- **DATASET RECORDS**
--- Begin ---
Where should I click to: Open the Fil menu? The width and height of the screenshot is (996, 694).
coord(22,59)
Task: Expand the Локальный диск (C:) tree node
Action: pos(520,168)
--- End ---
--- Begin ---
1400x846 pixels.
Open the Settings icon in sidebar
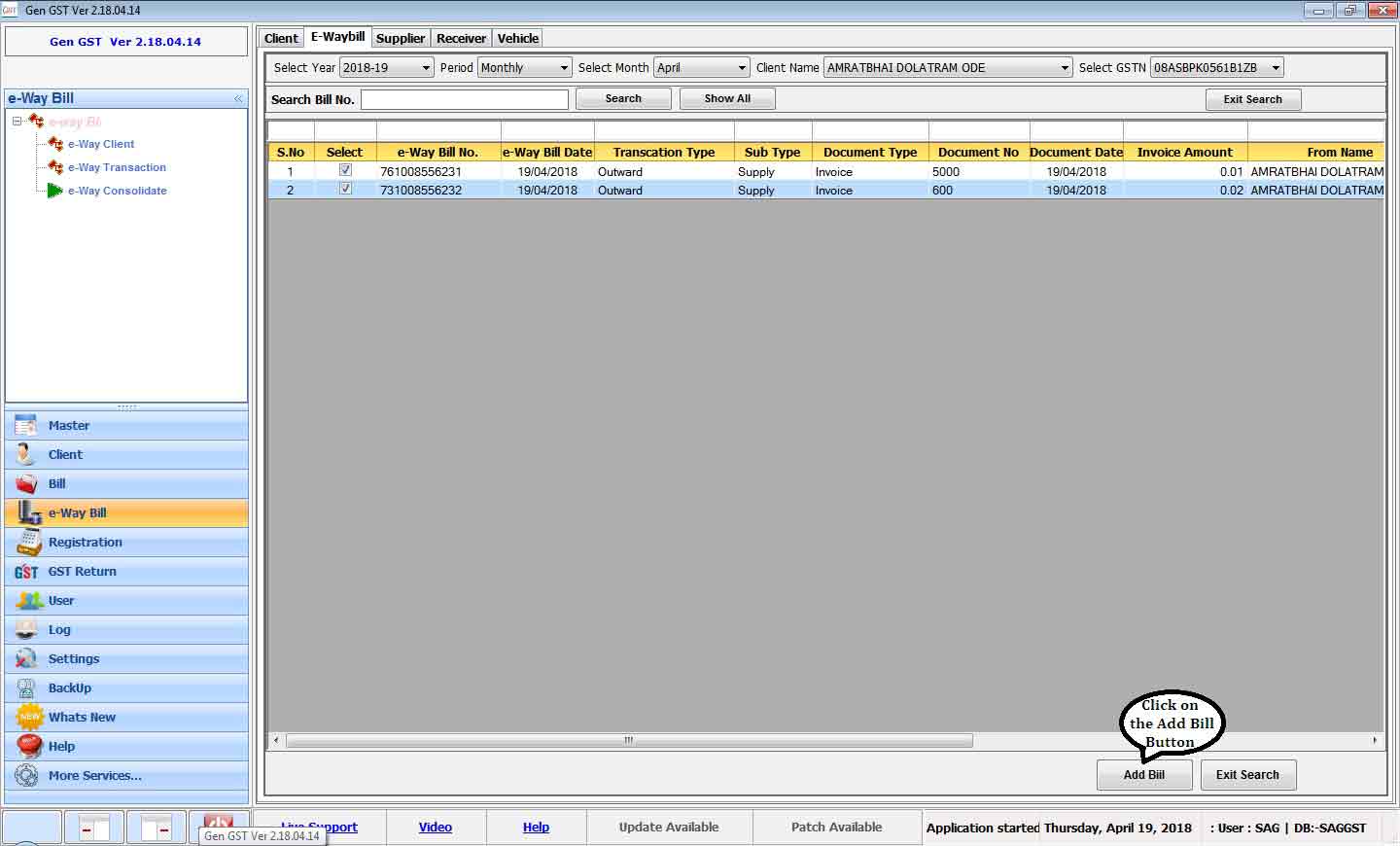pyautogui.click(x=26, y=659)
--- End ---
--- Begin ---
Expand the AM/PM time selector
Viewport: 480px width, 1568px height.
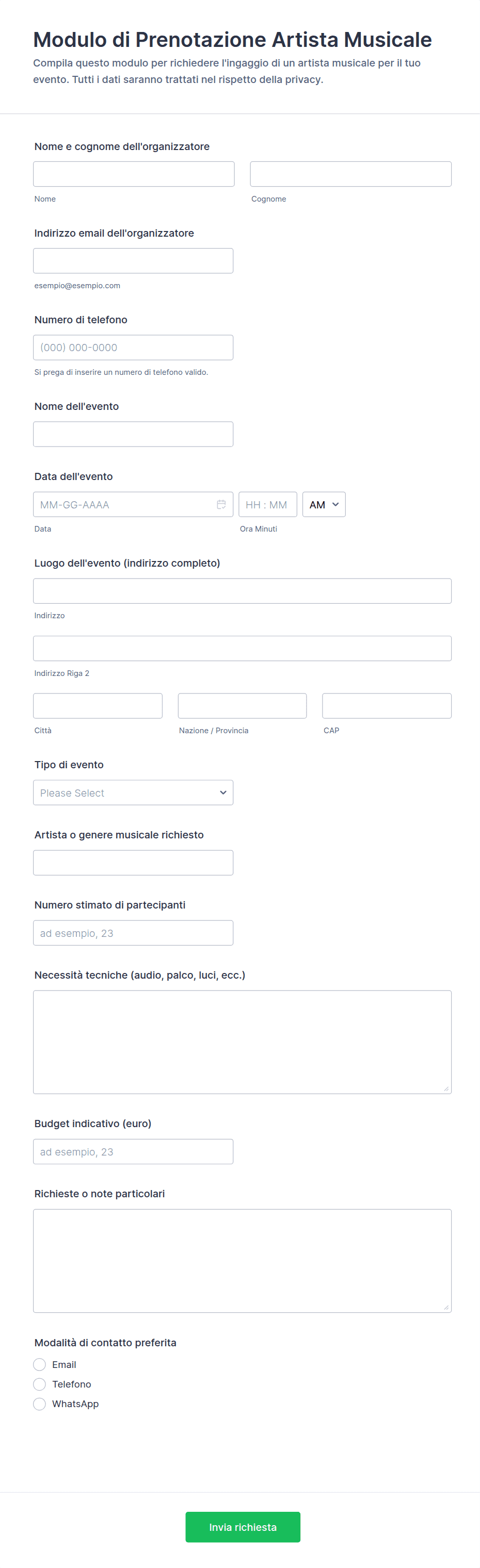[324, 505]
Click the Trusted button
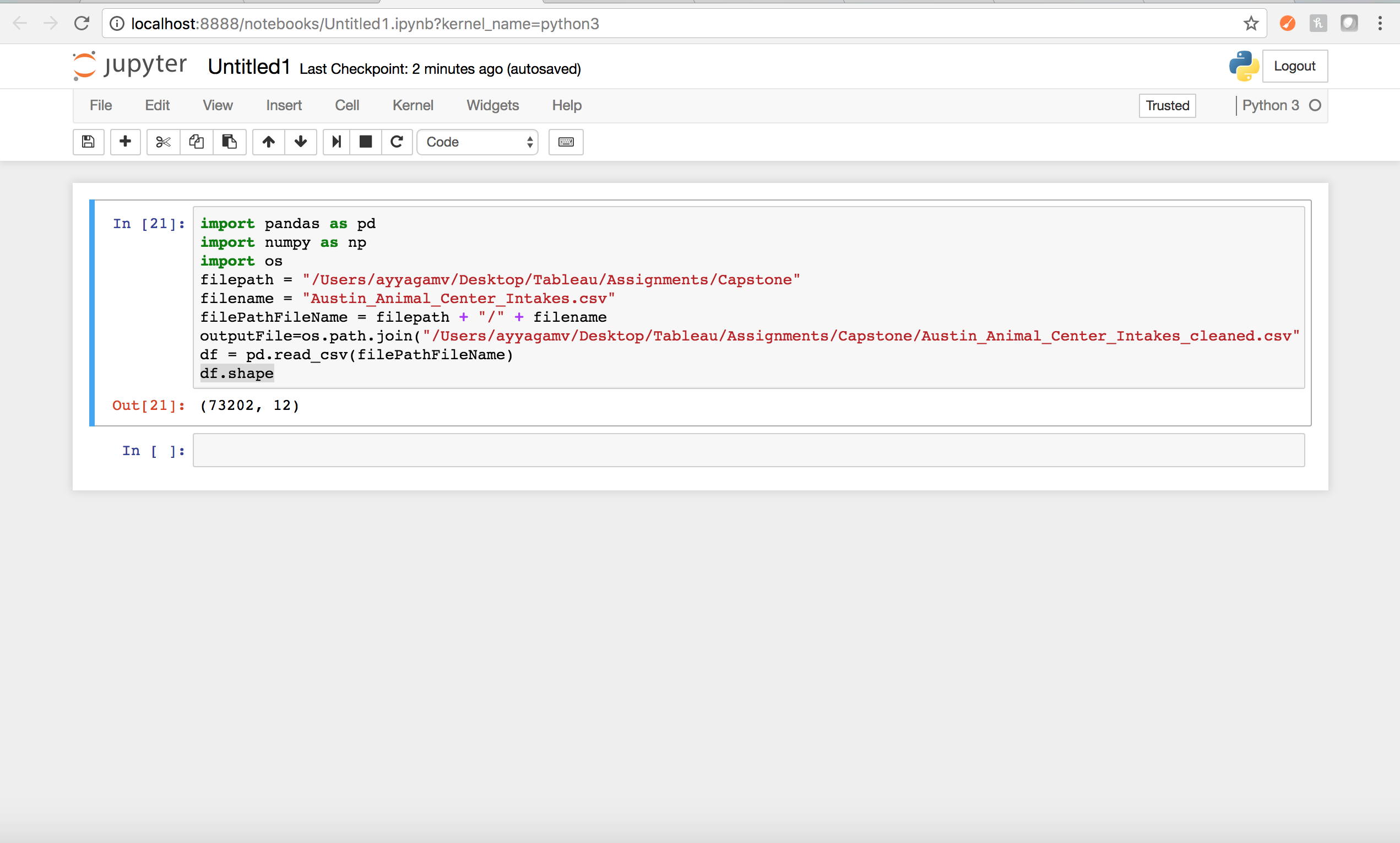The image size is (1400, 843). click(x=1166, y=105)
--- End ---
- **EXERCISE DETAILS**
Print the lines from the line with "Expand the AM/PM time selector" up to and including the line with "The image size", word for word, and leave the pictures out.

- **RESULT OF THE TASK**
Expand the AM/PM time selector
Viewport: 480px width, 1568px height.
[324, 505]
Click the Trusted button
The image size is (1400, 843). click(x=1166, y=105)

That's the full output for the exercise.